What Multi-Agent Actually Means

A single AI agent takes a prompt, maybe calls some tools, and returns a result. That works for straightforward tasks like answering questions or summarizing documents. But business workflows are rarely straightforward.

Consider an insurance claims processing workflow: one step classifies the claim type, another extracts relevant details from uploaded documents, a third checks the claim against policy rules, a fourth drafts a response, and a fifth reviews the draft for compliance. Cramming all of that into one mega-prompt produces mediocre results because LLMs perform better when focused on a single, well-defined task.

A multi-agent system breaks that workflow into specialized agents, each with its own prompt, tools, and context. The claim classifier doesn't need to know about compliance rules. The compliance reviewer doesn't need to extract document data. Each agent does one thing well, and an orchestration layer coordinates the handoffs.

Think of it like a company. You don't hire one person to do sales, engineering, marketing, and accounting. You hire specialists and give them clear responsibilities. Multi-agent AI works the same way.

AI workflow visualization showing multiple interconnected agents processing business data

Architecture Patterns for Multi-Agent Systems

There are three primary patterns for organizing how agents interact. The right choice depends on your workflow's structure.

Supervisor Pattern

One "boss" agent receives the task, decides which specialist agents to invoke, collects their results, and synthesizes a final output. This is the most common pattern and the easiest to reason about. The supervisor has a high-level view of the workflow and makes routing decisions.

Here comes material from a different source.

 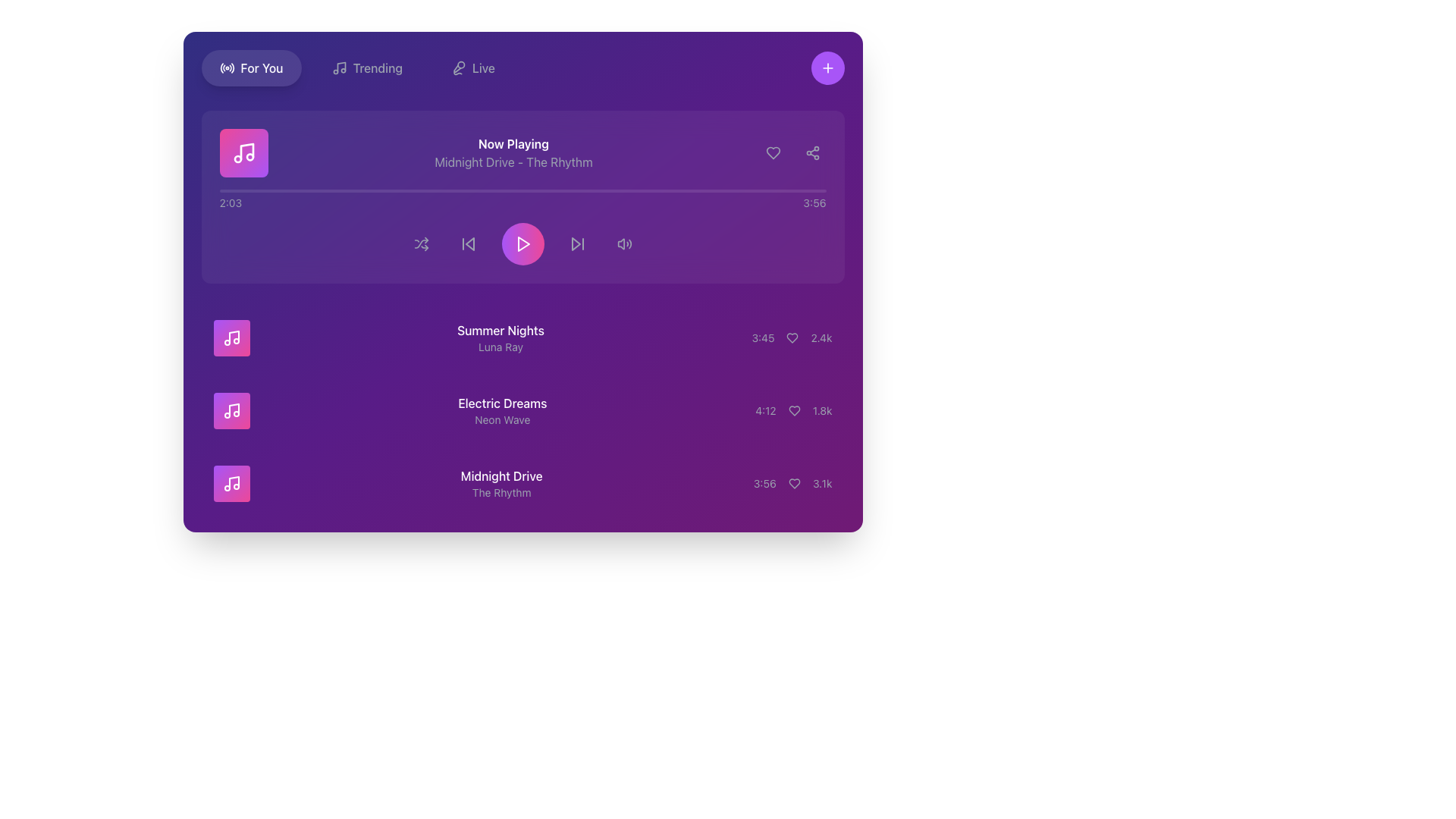 I want to click on the rightmost segment of the sound wave icon, which is adjacent to the speaker symbol, so click(x=629, y=243).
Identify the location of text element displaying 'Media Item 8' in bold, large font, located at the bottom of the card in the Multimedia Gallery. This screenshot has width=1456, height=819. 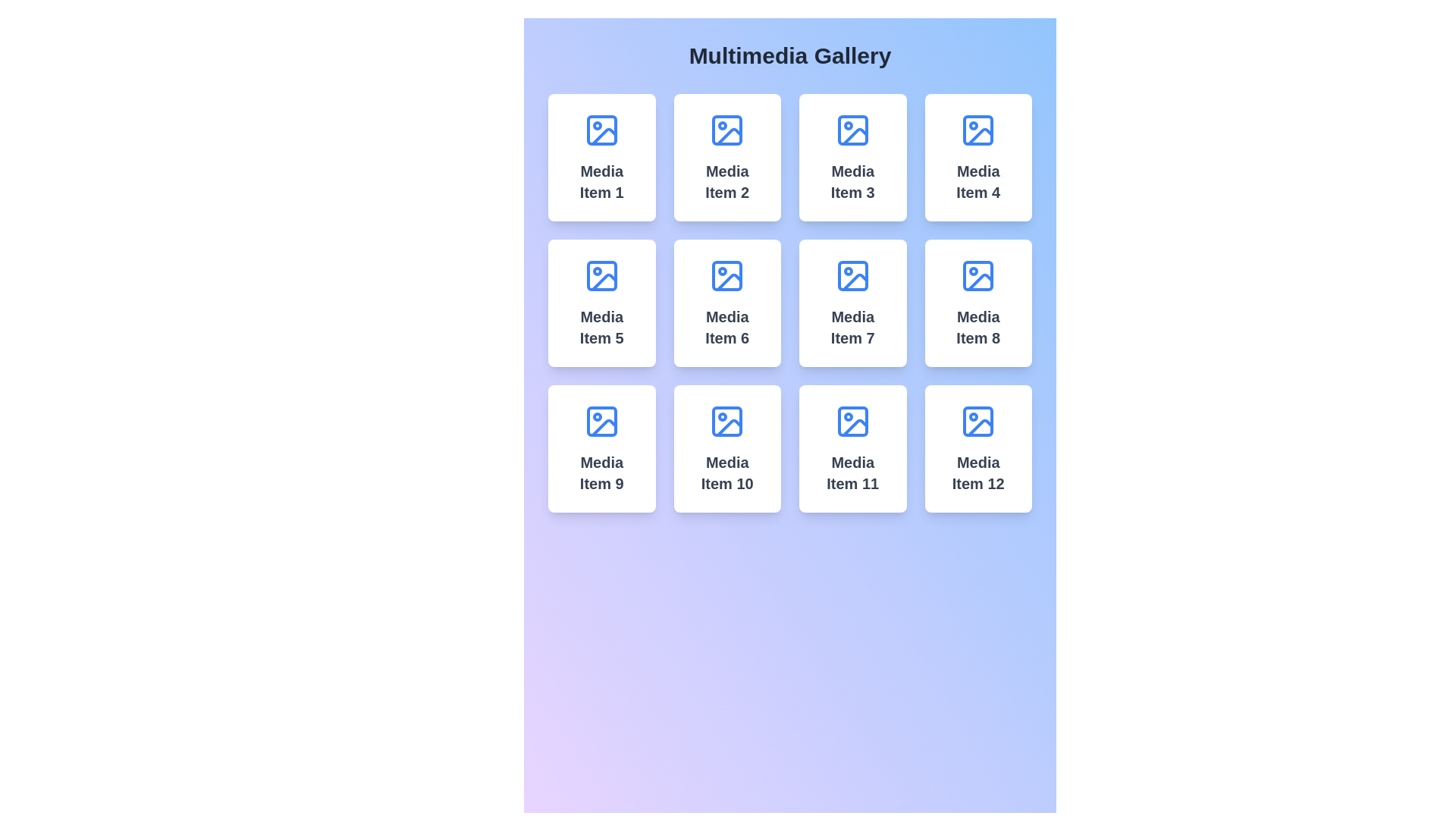
(978, 327).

Best for: sequential workflows where one agent's output feeds the next, and a central coordinator needs to make decisions about the flow. Customer support triage, content generation pipelines, and document processing workflows fit here.

Peer-to-Peer Pattern

Agents communicate directly with each other without a central coordinator. Agent A finishes its work and passes results to Agent B, which passes to Agent C. Each agent knows who to hand off to based on the workflow definition.

Best for: well-defined linear pipelines where the flow doesn't change based on intermediate results. Data transformation pipelines and ETL workflows fit here.

Hierarchical Pattern

Multiple levels of supervisors. A top-level agent delegates to mid-level agents, which further delegate to specialist agents. This handles complex workflows with branching and parallel execution paths.

Best for: enterprise workflows with multiple departments or domains involved. A loan application process might have a top-level orchestrator delegating to a credit analysis team (multiple agents), a document verification team, and an underwriting team, each with their own sub-agents.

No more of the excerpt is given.